Se olharmos para os sistemas públicos de pensões, nota a OCDE, os apoios à retenção de emprego (que em Portugal se traduziram em apoios extraordinários à manutenção dos contratos de trabalho) e o alargamento da protecção no desemprego amorteceram, de um modo geral, a transmissão da queda do mercado de trabalho aos sistemas de protecção social em comparação com recessões anteriores. Isso, acrescenta a organização, permitirá “suavizar o impacto [da crise] da covid-19 nos sistemas de protecção social” e “amortecerá o impacto deste choque nas pensões futuras”.
O problema, é que “permanece uma grande incerteza quanto à duração desta desaceleração económica cíclica e quanto aos eventuais impactos nas pensões no longo prazo”, alerta a organização.
A OCDE espera que a crise provocada pela pandemia seja relativamente curta do ponto de vista da carreira contributiva de um trabalhador normal, limitando o impacto negativo sobre o valor das pensões. Contudo, é espectável que o desemprego permaneça em níveis elevados “por vários anos”, relançando o espectro do desemprego de longa duração. A OCDE estima que um trabalhador com um salário médio que enfrente cinco anos de desemprego terá uma redução de 6% na sua pensão em comparação com um trabalhador com a carreira contributiva completa, sendo que em alguns países a quebra pode ultrapassar os 10%.
A redução da oferta de emprego também torna difícil a vida dos trabalhadores mais velhos, que terão menos oportunidades para voltarem ao mercado de trabalho. Estas pessoas, frisa o relatório, “podem debater-se com dificuldades em encontrar emprego e podem sentir-se tentados a reformar-se mais cedo, o que levará a uma redução permanente dos benefícios” e um problema que é particularmente relevante nos países que aplicam taxa de redução significativas às pensões antecipadas. Em Portugal, os trabalhadores que se reformem antecipadamente em 2021 terão uma penalização de 15,5% no valor da pensão só por via do factor de sustentabilidade.
Pandemia retira dez anos de vida à almofada das pensões
Do lado da poupança, a pandemia também traz desafios importantes. Desde logo, a probabilidade de as taxas de juro e o crescimento económico permanecerem baixos por um longo período, o que pode levar a uma redução da poupança.
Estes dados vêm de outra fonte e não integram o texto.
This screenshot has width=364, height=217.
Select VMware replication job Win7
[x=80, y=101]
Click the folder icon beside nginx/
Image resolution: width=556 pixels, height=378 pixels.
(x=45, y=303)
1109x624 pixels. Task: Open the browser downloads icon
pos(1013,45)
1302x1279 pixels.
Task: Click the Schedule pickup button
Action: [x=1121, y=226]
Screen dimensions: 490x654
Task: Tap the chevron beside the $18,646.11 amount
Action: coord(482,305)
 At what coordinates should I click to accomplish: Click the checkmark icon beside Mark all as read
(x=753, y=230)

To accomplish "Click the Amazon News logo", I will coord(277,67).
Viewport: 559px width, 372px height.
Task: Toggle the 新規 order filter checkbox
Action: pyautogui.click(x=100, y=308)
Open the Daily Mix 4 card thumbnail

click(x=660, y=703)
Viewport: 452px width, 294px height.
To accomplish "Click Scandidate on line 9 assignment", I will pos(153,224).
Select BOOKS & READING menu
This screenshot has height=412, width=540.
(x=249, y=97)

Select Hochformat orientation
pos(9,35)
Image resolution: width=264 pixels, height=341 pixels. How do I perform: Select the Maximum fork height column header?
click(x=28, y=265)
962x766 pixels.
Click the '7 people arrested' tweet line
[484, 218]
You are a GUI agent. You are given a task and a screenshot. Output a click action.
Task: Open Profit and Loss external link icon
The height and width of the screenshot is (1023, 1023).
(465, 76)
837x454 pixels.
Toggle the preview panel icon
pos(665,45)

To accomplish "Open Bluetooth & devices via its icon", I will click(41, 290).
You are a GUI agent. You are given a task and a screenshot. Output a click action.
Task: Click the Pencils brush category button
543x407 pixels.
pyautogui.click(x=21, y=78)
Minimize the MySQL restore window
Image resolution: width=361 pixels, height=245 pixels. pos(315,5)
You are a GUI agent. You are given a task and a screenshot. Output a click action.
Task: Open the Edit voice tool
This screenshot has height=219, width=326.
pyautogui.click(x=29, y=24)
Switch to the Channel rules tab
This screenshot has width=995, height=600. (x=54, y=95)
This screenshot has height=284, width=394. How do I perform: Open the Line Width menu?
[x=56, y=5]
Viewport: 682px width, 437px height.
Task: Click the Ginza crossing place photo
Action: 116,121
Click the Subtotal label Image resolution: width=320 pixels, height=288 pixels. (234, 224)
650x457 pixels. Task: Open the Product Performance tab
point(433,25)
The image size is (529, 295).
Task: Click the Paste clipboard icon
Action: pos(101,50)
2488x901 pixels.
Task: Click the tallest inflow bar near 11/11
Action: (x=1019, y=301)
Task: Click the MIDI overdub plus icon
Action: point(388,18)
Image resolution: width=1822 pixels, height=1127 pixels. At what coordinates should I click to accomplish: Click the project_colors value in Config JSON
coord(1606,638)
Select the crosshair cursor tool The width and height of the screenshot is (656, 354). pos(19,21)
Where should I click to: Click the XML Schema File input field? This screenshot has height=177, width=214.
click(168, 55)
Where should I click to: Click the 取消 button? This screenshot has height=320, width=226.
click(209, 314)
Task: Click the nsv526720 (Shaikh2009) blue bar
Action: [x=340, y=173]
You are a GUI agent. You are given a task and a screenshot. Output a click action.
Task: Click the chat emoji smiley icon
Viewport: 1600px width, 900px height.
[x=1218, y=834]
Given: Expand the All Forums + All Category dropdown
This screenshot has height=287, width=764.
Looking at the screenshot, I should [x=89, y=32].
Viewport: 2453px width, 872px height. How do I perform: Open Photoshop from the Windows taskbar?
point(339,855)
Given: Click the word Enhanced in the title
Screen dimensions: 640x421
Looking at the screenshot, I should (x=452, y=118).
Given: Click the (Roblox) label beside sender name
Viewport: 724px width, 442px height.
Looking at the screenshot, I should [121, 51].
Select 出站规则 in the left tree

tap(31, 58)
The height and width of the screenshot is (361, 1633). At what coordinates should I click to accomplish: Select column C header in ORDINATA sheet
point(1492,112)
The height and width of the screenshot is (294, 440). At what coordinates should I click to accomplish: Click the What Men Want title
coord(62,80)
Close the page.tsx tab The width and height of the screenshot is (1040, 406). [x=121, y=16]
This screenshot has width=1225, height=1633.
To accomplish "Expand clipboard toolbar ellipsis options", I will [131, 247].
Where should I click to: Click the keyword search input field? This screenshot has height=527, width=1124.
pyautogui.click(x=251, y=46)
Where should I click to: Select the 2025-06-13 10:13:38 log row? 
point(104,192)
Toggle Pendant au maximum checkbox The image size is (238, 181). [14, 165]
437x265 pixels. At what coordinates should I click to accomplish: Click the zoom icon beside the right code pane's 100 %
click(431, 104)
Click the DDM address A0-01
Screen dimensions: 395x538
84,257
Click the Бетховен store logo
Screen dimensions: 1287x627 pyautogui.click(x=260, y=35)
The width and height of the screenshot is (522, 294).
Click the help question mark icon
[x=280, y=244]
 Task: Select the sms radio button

A OCDE sublinha ainda que a crise teve impacto na capacidade de trabalhadores e empregadores contribuírem para fundos de pensões e destaca as disrupções criadas pelo teletrabalho. Finalmente, há ainda o risco de as pessoas darem prioridade às suas necessidades imediatas em detrimento do bem-estar no longo prazo, reduzindo ou adiando as contribuições para fundos de pensões e antecipando o resgate dos PPR.
No relatório, a organização presidida por Angel Gurría alerta também para a situação dos trabalhadores atípicos, atingidos com mais violência pelo confinamento e pelas dificuldades económicas que se lhe seguiram, e que têm menos direitos e pior acesso às pensões.
“A crise provocada pela covid-19 atingiu com mais violência os trabalhadores atípicos, que estão altamente expostos a perdas de emprego e de rendimentos após o confinamento, ao mesmo tempo que são menos propensos a beneficiar de apoios ao rendimento em caso de perda de emprego ou de rendimento, doença ou confinamento obrigatório. Esta circunstância pode afectar a sua capacidade de poupar para a reforma”, referem os autores do relatório.
A OCDE destaca que os sistemas públicos de pensões foram criados para responder ao grupo dominante de trabalhadores que têm contratos permanentes a tempo inteiro. E defende que uma forma de ajudar a resolver as dificuldades dos trabalhadores atípicos, que representam um terço do emprego total da OCDE, é ajustar o desenho dos sistemas de pensões com capitalização complementar, “tendo em consideração as necessidades específicas dos trabalhadores atípicos para os ajudar a poupar para reforma”.